Could each entry be returned exactly as it appears?

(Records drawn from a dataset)
-- -- --

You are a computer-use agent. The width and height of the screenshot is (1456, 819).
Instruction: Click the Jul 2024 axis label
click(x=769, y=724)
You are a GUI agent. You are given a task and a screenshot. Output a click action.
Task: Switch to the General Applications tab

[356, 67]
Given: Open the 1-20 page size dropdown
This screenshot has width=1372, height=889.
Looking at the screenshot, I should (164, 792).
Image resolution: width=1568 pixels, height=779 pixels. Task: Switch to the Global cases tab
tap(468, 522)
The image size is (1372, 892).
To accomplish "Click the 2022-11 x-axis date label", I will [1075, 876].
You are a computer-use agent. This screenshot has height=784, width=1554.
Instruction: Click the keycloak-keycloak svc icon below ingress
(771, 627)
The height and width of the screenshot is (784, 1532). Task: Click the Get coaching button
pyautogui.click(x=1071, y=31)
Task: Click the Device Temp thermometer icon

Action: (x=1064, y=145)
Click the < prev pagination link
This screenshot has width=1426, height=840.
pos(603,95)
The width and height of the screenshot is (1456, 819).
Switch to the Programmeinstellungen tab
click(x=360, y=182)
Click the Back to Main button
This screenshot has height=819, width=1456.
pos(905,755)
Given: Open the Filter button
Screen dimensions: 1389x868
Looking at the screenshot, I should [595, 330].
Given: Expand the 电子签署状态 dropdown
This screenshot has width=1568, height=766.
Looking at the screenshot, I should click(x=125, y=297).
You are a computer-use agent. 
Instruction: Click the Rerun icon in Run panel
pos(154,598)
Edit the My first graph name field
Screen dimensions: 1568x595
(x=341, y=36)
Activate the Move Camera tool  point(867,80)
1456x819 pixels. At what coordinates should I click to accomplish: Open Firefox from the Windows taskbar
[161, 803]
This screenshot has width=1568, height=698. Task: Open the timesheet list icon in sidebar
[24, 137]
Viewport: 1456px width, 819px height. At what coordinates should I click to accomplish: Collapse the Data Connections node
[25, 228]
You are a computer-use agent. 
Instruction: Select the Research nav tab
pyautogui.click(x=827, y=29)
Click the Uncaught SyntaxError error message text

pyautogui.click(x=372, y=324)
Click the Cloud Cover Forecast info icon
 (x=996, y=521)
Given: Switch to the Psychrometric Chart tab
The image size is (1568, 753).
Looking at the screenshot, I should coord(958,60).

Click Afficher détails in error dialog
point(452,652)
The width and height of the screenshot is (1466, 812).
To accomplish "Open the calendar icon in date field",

-- -- --

Answer space:
You are a computer-use agent. The width and height of the screenshot is (1456, 819).
Instruction: Click the Jul 2024 axis label
click(x=769, y=724)
You are a GUI agent. You are given a task and a screenshot. Output a click action.
Task: Switch to the General Applications tab

[356, 67]
Given: Open the 1-20 page size dropdown
This screenshot has width=1372, height=889.
Looking at the screenshot, I should (164, 792).
Image resolution: width=1568 pixels, height=779 pixels. Task: Switch to the Global cases tab
tap(468, 522)
The image size is (1372, 892).
To accomplish "Click the 2022-11 x-axis date label", I will [1075, 876].
You are a computer-use agent. This screenshot has height=784, width=1554.
Instruction: Click the keycloak-keycloak svc icon below ingress
(771, 627)
The height and width of the screenshot is (784, 1532). Task: Click the Get coaching button
pyautogui.click(x=1071, y=31)
Task: Click the Device Temp thermometer icon

Action: (x=1064, y=145)
Click the < prev pagination link
This screenshot has width=1426, height=840.
pos(603,95)
The width and height of the screenshot is (1456, 819).
Switch to the Programmeinstellungen tab
click(x=360, y=182)
Click the Back to Main button
This screenshot has height=819, width=1456.
pos(905,755)
Given: Open the Filter button
Screen dimensions: 1389x868
Looking at the screenshot, I should [595, 330].
Given: Expand the 电子签署状态 dropdown
This screenshot has width=1568, height=766.
Looking at the screenshot, I should click(x=125, y=297).
You are a computer-use agent. 
Instruction: Click the Rerun icon in Run panel
pos(154,598)
Edit the My first graph name field
Screen dimensions: 1568x595
(x=341, y=36)
Activate the Move Camera tool  point(867,80)
1456x819 pixels. At what coordinates should I click to accomplish: Open Firefox from the Windows taskbar
[161, 803]
This screenshot has width=1568, height=698. Task: Open the timesheet list icon in sidebar
[24, 137]
Viewport: 1456px width, 819px height. At what coordinates should I click to accomplish: Collapse the Data Connections node
[25, 228]
You are a computer-use agent. 
Instruction: Select the Research nav tab
pyautogui.click(x=827, y=29)
Click the Uncaught SyntaxError error message text

pyautogui.click(x=372, y=324)
Click the Cloud Cover Forecast info icon
 (x=996, y=521)
Given: Switch to the Psychrometric Chart tab
The image size is (1568, 753).
Looking at the screenshot, I should coord(958,60).

Click Afficher détails in error dialog
point(452,652)
The width and height of the screenshot is (1466, 812).
To accomplish "Open the calendar icon in date field",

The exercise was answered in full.